- Opening Delimiter -

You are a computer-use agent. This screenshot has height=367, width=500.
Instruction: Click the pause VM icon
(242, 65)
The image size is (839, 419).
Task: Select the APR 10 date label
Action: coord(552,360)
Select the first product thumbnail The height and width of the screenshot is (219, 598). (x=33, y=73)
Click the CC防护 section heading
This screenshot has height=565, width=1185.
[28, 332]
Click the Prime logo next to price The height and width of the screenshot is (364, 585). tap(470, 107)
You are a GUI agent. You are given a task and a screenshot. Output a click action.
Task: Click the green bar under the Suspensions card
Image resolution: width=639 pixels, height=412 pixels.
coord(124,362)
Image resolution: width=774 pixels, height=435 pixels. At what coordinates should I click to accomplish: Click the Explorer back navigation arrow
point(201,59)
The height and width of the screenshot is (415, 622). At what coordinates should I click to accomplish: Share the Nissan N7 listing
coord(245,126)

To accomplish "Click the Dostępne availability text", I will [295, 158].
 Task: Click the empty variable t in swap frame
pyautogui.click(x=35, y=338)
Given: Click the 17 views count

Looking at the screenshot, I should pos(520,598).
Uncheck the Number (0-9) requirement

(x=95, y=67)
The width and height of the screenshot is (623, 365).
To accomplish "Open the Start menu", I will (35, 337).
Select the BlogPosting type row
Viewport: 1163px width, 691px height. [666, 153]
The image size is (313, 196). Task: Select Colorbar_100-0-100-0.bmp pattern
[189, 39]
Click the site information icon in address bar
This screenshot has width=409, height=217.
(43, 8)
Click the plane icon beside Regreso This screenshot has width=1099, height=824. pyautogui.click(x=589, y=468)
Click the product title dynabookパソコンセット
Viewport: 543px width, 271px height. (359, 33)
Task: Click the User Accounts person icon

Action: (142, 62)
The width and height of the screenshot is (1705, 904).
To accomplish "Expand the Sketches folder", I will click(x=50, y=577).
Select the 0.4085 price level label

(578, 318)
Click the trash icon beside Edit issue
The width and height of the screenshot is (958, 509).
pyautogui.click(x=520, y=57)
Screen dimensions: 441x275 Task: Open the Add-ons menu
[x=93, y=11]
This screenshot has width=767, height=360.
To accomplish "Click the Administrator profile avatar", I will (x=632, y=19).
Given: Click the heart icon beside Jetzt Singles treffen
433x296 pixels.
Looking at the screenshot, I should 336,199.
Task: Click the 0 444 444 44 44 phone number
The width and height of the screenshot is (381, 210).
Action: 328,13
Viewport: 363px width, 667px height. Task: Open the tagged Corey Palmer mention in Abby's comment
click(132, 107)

- Closing Delimiter -

[Task goal] Each line of the material should be echoed exactly.

[Exercise solution]
You are a computer-use agent. This screenshot has height=367, width=500.
Instruction: Click the pause VM icon
(242, 65)
The image size is (839, 419).
Task: Select the APR 10 date label
Action: coord(552,360)
Select the first product thumbnail The height and width of the screenshot is (219, 598). (x=33, y=73)
Click the CC防护 section heading
This screenshot has height=565, width=1185.
[28, 332]
Click the Prime logo next to price The height and width of the screenshot is (364, 585). tap(470, 107)
You are a GUI agent. You are given a task and a screenshot. Output a click action.
Task: Click the green bar under the Suspensions card
Image resolution: width=639 pixels, height=412 pixels.
coord(124,362)
Image resolution: width=774 pixels, height=435 pixels. At what coordinates should I click to accomplish: Click the Explorer back navigation arrow
point(201,59)
The height and width of the screenshot is (415, 622). At what coordinates should I click to accomplish: Share the Nissan N7 listing
coord(245,126)

To accomplish "Click the Dostępne availability text", I will [295, 158].
 Task: Click the empty variable t in swap frame
pyautogui.click(x=35, y=338)
Given: Click the 17 views count

Looking at the screenshot, I should pos(520,598).
Uncheck the Number (0-9) requirement

(x=95, y=67)
The width and height of the screenshot is (623, 365).
To accomplish "Open the Start menu", I will (35, 337).
Select the BlogPosting type row
Viewport: 1163px width, 691px height. [666, 153]
The image size is (313, 196). Task: Select Colorbar_100-0-100-0.bmp pattern
[189, 39]
Click the site information icon in address bar
This screenshot has width=409, height=217.
(43, 8)
Click the plane icon beside Regreso This screenshot has width=1099, height=824. pyautogui.click(x=589, y=468)
Click the product title dynabookパソコンセット
Viewport: 543px width, 271px height. (359, 33)
Task: Click the User Accounts person icon

Action: (142, 62)
The width and height of the screenshot is (1705, 904).
To accomplish "Expand the Sketches folder", I will click(x=50, y=577).
Select the 0.4085 price level label

(578, 318)
Click the trash icon beside Edit issue
The width and height of the screenshot is (958, 509).
pyautogui.click(x=520, y=57)
Screen dimensions: 441x275 Task: Open the Add-ons menu
[x=93, y=11]
This screenshot has width=767, height=360.
To accomplish "Click the Administrator profile avatar", I will (x=632, y=19).
Given: Click the heart icon beside Jetzt Singles treffen
433x296 pixels.
Looking at the screenshot, I should 336,199.
Task: Click the 0 444 444 44 44 phone number
The width and height of the screenshot is (381, 210).
Action: 328,13
Viewport: 363px width, 667px height. Task: Open the tagged Corey Palmer mention in Abby's comment
click(132, 107)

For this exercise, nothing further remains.